What study did you just posted? Is that Oncosec's electroporation?
because in their study I find the following, "there were no treatment-related serious adverse events reported." By the way, toxicity is very serious when it comes to IL-12, it can kill a person. Those are not serious and no hematologic abnormalities observed is very good.
Yes, you are correct, other companies as well as scientific institutions have tried working with IL-12. As a matter of fact that's the type of research that I like to conduct. But earlier you said that other studies do not matter you only care for Oncosec's released data. But lets take a look at your research given on that med search engine link. The first study that shows the use of IL-12 in melanoma is titled 'Defining the Pharmacodynamic Profile and Therapeutic Index of NHS-IL12 Immunocytokine in Dogs with Malignant Melanoma'
OK, so I picked the first of the list and it says the following:
Eleven dogs were enrolled in four dose-escalation cohorts; thereafter, an additional seven dogs were treated at the defined tolerable dose of 0.8 mg/m2. The expanded cohort at this fixed dose (ten dogs in total) was accrued for further pharmacokinetics and pharmacodynamics assessment. NHS-IL12 levels, serum cytokine concentrations, and peripheral blood mononuclear cell characterization (post-treatment) and draining lymph node immune profiling, and tumor biopsies (pre- and post-treatment) were collected. Adverse events included thrombocytopenia, liver enzymopathies, and vasculitis which are all due to toxicity and fevers which is how the body tries to respond to them.
CONCLUSIONS/SIGNIFICANCE:
NHS-IL12 was administered safely to dogs with melanoma and both immunologic and clinical activity was observed. This study successfully defined a narrow therapeutic window for systemic delivery of NHS-IL12 via the subcutaneous route.

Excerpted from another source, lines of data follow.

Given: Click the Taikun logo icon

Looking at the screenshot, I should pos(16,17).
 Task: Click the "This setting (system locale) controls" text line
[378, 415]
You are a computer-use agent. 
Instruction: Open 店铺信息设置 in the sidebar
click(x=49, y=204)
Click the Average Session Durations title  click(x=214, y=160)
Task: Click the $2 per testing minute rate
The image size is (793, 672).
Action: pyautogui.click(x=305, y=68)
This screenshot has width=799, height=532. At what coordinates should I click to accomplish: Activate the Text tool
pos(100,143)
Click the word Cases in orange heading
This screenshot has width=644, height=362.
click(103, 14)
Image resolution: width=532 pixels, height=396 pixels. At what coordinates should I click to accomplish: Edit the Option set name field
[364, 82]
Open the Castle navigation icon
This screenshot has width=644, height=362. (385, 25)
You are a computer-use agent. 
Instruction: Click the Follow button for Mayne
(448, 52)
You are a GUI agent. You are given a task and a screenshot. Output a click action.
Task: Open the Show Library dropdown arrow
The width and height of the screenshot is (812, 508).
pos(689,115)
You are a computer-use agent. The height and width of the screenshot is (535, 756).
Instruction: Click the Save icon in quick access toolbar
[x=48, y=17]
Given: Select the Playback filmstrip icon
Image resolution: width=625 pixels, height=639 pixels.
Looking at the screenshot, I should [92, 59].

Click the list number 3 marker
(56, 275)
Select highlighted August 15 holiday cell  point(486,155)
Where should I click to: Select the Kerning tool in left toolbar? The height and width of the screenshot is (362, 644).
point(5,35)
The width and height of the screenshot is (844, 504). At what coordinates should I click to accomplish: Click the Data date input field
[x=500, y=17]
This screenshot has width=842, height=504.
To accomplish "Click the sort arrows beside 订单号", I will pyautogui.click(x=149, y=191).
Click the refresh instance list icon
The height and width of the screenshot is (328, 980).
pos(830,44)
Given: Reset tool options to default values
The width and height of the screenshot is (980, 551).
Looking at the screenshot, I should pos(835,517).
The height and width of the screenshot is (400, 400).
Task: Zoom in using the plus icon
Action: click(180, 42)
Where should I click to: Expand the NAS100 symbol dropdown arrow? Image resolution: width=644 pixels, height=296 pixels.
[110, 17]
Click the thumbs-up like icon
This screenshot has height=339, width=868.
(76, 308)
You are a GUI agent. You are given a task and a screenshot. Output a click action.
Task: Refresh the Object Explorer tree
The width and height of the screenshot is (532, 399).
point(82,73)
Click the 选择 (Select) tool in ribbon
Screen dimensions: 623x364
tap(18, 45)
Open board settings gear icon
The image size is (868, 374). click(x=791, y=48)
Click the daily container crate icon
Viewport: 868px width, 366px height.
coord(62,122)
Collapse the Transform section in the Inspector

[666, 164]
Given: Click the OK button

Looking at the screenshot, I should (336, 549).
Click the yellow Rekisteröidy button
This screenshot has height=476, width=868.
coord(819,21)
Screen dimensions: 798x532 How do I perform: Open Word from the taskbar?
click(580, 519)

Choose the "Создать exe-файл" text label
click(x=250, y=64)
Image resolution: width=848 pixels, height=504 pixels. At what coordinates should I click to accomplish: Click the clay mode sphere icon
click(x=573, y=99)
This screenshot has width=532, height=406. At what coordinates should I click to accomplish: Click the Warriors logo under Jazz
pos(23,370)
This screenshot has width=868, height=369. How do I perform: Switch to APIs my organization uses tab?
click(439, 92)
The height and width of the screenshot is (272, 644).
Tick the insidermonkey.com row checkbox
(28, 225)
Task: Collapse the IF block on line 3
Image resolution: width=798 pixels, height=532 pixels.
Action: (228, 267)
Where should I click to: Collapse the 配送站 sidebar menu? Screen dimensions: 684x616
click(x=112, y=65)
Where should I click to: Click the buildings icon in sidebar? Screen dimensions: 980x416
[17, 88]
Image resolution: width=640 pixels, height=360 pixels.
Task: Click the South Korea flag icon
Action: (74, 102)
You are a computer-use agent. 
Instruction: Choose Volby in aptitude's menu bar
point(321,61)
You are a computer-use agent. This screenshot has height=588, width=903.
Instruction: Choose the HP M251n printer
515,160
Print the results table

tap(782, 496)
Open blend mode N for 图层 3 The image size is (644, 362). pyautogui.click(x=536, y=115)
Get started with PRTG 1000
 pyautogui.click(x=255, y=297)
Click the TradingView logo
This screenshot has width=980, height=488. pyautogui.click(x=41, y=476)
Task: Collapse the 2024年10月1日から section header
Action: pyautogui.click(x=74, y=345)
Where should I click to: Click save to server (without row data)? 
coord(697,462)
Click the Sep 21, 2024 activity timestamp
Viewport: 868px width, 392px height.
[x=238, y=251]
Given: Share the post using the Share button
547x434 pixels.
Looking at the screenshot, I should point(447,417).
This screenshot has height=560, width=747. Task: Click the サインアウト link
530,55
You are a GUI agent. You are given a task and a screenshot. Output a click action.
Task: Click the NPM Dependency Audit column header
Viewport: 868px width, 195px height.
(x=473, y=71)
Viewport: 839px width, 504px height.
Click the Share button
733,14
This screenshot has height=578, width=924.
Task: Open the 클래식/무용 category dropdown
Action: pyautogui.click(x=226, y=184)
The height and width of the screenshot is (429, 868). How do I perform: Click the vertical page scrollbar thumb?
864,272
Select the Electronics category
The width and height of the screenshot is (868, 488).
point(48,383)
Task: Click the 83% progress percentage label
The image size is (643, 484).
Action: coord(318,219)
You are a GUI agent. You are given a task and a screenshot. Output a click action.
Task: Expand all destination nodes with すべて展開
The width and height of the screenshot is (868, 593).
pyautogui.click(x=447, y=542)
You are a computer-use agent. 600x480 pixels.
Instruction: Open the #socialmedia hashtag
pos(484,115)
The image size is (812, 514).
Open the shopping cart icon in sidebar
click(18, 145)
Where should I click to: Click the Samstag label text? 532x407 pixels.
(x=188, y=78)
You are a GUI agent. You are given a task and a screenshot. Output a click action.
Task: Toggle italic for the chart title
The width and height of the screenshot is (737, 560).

Results will inform the design and implementation of first-in-human clinical trials of NHS-IL12 in cancer patients.
Everyone on this forum that visits regularly should be aware by now the difference of what Oncosec is doing to deal with toxicity, since it is what makes Dr. Richard Heller’s invention the center of their studies.
So let’s take a look at Oncosec’s melanoma Phase2 effects using IL-12 at a much smaller concentration of 0.5 mg/mL
There were no treatment-related serious adverse events reported.
Transient pain and inflammation at the treatment site were the most common grade 1/2 drug-related adverse events (AEs), with no grade 3/4 drug-related AEs. Exploratory analyses indicate a doubling of intratumoral NK cells from pre-treatment through day 11 and at day 39, and increased frequency in activated circulating NK cells.
Intratumoral treatment with IL-12 EP resulted in the development of a systemic anti-tumor effect in the majority of patients.
“IL-12 appears to ‘de-cloak’ the tumor, allowing the immune system to see the tumor as ‘foreign’ and generate the CD8 T cells needed to mount an attack. These findings are incredibly important given the emerging understanding that a prerequisite for response to T cell checkpoint therapies such as anti-PD-1 mAbs is the presence of the PD-1+ CD8 T cells”
Oncosec showed that they can deliver IL-12 into the body without toxicity, did you thank them for that?